=== The request ===
Print everything in the text on Pride & Prejudice below, from "You know what" down to "make her unhappy.", without changing a word.

You know what I realize that people underestimate with Pride & Prejudice is the strategic importance of Jane.
Because like, I recently saw Charlotte and Elizabeth contrasted as the former being pragmatic and the latter holding out for a love match, because she's younger and prettier and thinks she can afford it, and that is very much not what's happening.
The Charlotte take is correct, but the Elizabeth is all wrong. Lizzie doesn't insist on a love match. That's serendipitous and rather unexpected. She wants, exactly as Mr. Bennet says, someone she can respect. Contempt won't do. Mr. Bennet puts it in weirdly sexist terms like he's trying to avoid acknowledging what he did to himself by marrying a self-absorbed idiot, but it's still true. That's what Elizabeth is shooting for: a marriage that won't make her unhappy.
She's grown up watching how miserable her parents make one another; she's not willing to sign up for a lifetime of being bitter and lonely in her own home.
I think she is very aware, in refusing Mr. Collins, that it's reasonably unlikely that anyone she actually respects is going to want her, with her few accomplishments and her lack of property. That she is turning down security and the chance keep the house she grew up in, and all she gets in return may be spinsterhood.

=== Provided data ===
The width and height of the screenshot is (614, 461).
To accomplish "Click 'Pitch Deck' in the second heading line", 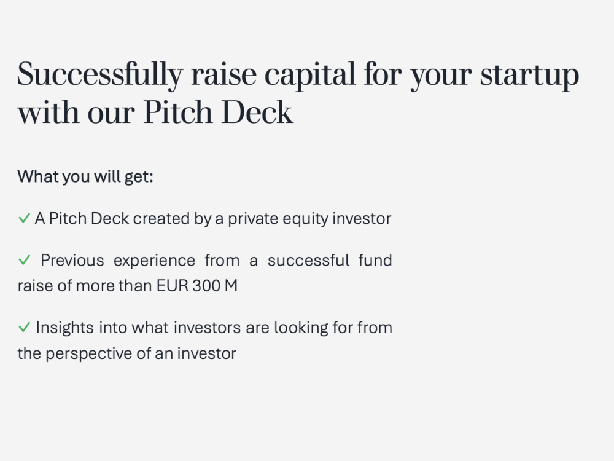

=== Task answer ===
You know what I realize that people underestimate with Pride & Prejudice is the strategic importance of Jane.
Because like, I recently saw Charlotte and Elizabeth contrasted as the former being pragmatic and the latter holding out for a love match, because she's younger and prettier and thinks she can afford it, and that is very much not what's happening.
The Charlotte take is correct, but the Elizabeth is all wrong. Lizzie doesn't insist on a love match. That's serendipitous and rather unexpected. She wants, exactly as Mr. Bennet says, someone she can respect. Contempt won't do. Mr. Bennet puts it in weirdly sexist terms like he's trying to avoid acknowledging what he did to himself by marrying a self-absorbed idiot, but it's still true. That's what Elizabeth is shooting for: a marriage that won't make her unhappy.